The prosecutor asked Moe and Curly what they knew about the theft from my car.

 

“Nothing. It’s a great story, but she had all day to dispose of the papers,” Curly said. “Of course we went to the Cheviot labs, but they claimed the perp—”

 

“The what?” Deb Steppe interrupted.

 

“The suspect,” Curly corrected sulkily.

 

“How about, ‘the detective’?” Deb said.

 

“How about, ‘Ms. Warshawski,’” the magistrate said dryly. “It’s midnight. Let’s adjourn this episode of ‘he said, she said.’ If the lab doesn’t have the documents, and Ms. Warshawski doesn’t have them, they are most likely in the possession of whoever took them from her car. If she scanned them into her computer, it should be easy to inspect the hard drives and sort out what’s there. I’ll talk to Judge Frieders, but I’m sure he’ll set a time limit on how long you can keep the drives.”

 

“Your agents have walked away with my client’s entire work life. They are destroying her livelihood for a fishing expedition,” Deb said sharply. “I’ll be in front of Judge Frieders first thing tomorrow morning myself to demand the return of the hard drives and the documents that they admit taking from Ms.

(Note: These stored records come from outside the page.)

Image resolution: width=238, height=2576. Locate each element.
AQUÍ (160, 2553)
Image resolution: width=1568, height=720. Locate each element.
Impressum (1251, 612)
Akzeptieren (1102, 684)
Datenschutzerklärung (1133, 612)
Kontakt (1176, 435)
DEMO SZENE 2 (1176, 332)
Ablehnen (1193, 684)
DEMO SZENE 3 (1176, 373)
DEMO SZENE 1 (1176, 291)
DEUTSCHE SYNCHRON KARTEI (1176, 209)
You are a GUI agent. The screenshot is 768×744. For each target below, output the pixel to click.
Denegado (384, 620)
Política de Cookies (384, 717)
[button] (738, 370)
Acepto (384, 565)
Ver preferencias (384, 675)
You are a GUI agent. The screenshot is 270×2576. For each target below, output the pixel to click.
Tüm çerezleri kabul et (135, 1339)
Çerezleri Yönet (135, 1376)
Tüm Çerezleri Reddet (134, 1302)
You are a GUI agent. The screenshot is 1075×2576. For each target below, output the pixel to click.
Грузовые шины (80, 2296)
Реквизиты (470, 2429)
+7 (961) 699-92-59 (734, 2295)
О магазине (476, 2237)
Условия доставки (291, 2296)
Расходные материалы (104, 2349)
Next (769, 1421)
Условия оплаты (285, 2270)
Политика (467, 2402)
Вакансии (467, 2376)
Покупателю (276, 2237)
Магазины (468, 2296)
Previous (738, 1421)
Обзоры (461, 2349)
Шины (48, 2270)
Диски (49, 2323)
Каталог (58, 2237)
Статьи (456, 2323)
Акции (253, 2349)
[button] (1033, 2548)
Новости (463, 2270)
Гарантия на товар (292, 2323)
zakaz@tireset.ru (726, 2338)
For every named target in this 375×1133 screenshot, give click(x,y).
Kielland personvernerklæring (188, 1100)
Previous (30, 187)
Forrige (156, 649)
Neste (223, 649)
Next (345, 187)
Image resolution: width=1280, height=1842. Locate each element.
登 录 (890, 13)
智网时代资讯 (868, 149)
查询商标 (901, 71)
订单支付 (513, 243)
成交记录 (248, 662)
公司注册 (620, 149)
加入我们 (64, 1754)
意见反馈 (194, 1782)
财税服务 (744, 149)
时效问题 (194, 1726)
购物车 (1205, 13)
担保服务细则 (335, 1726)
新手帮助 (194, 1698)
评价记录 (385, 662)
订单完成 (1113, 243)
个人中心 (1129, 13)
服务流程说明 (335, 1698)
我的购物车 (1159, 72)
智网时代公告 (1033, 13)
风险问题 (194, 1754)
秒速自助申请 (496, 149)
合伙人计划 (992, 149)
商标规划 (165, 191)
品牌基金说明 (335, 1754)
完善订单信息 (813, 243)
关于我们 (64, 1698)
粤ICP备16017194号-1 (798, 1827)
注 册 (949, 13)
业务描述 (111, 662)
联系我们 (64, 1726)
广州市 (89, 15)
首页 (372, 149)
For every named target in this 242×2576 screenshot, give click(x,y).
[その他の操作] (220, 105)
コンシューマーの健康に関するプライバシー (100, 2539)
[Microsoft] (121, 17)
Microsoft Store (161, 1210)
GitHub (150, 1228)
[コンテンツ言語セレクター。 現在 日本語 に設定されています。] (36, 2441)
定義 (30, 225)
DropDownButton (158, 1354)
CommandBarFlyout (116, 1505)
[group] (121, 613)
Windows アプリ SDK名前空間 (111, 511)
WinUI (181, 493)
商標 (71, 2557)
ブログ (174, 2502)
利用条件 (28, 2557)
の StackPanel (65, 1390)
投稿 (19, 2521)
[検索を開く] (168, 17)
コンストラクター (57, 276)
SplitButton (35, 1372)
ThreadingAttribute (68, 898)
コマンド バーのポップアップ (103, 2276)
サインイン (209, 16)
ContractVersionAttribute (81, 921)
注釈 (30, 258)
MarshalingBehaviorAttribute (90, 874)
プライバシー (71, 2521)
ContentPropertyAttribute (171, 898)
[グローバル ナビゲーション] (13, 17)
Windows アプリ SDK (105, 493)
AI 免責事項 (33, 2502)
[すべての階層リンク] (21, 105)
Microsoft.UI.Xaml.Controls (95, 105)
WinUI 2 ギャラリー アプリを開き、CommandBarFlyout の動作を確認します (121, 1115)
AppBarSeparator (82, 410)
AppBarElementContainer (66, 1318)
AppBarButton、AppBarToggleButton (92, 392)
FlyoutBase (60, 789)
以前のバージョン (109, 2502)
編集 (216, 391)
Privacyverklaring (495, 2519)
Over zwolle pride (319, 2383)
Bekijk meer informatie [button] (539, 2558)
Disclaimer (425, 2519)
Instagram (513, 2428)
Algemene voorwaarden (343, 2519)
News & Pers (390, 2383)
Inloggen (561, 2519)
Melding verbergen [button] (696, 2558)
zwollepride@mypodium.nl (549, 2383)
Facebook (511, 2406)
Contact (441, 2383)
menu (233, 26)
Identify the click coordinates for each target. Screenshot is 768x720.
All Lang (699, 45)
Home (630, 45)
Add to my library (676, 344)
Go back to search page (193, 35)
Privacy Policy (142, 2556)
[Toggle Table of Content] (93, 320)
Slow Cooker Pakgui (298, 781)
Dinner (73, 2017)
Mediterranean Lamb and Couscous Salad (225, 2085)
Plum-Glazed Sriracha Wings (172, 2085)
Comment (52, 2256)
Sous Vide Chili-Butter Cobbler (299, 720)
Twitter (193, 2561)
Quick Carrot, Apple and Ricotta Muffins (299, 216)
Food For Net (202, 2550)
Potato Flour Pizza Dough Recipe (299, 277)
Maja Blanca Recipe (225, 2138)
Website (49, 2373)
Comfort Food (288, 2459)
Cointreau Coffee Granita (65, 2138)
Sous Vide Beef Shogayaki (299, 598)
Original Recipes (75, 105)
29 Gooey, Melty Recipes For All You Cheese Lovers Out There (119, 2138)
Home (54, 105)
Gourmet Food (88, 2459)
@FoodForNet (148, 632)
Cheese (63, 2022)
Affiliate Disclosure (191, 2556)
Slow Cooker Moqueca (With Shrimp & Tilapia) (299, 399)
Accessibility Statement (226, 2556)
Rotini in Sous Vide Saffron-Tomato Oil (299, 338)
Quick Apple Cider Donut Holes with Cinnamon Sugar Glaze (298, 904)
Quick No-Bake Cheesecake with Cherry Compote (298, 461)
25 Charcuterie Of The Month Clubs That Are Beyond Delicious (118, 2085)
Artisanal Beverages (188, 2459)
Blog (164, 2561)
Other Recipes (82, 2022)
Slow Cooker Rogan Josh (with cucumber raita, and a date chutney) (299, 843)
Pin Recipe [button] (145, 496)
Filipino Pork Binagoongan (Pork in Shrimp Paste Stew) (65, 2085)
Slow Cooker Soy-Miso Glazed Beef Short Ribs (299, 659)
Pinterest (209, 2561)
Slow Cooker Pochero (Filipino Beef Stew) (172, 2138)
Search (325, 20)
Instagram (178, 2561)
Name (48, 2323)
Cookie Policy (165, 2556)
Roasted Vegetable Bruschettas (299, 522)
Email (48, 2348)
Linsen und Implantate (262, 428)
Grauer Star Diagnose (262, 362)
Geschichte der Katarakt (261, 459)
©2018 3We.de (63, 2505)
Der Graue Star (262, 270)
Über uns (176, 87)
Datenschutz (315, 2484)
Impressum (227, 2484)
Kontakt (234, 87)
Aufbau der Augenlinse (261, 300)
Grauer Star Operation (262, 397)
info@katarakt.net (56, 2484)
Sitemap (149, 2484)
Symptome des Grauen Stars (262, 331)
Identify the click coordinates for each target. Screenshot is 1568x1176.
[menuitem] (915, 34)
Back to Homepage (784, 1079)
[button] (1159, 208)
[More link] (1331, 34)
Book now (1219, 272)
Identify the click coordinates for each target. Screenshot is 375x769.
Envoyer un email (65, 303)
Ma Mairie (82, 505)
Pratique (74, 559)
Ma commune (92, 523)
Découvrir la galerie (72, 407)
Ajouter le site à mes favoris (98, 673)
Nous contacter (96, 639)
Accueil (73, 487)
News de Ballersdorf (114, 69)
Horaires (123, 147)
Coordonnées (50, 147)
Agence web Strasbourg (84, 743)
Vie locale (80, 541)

Warshawski’s home.”

 

“We need the machine for at least a week,” the agents protested.

 

“Your computer division must be pretty pathetic if you can’t copy my drives and give them back to me right now,” I said. “Not that I want my confidential client information in your grubby—”

 

“Vic!” Deb rapped out warningly. “I thought we agreed that I would do the talking.”

 

The magistrate shut her eyes and rubbed a circle in the middle of her forehead. She was tired and she wanted this case to go away.

 

“I’ll talk to Judge Frieders, but Ms. Warshawski has a point: if you want to inspect the drives, just copy them.”

 

Deb hustled me out of the magistrate’s office before Moe or Curly actually charged me. Just as well: I was feeling pretty Mitch-like over the theft of the drives from my big office computer. I still had my laptop. At least, I hoped it was still in the briefcase I’d dropped on my way up the stairs tonight, but it couldn’t hold all my detailed reports and client data.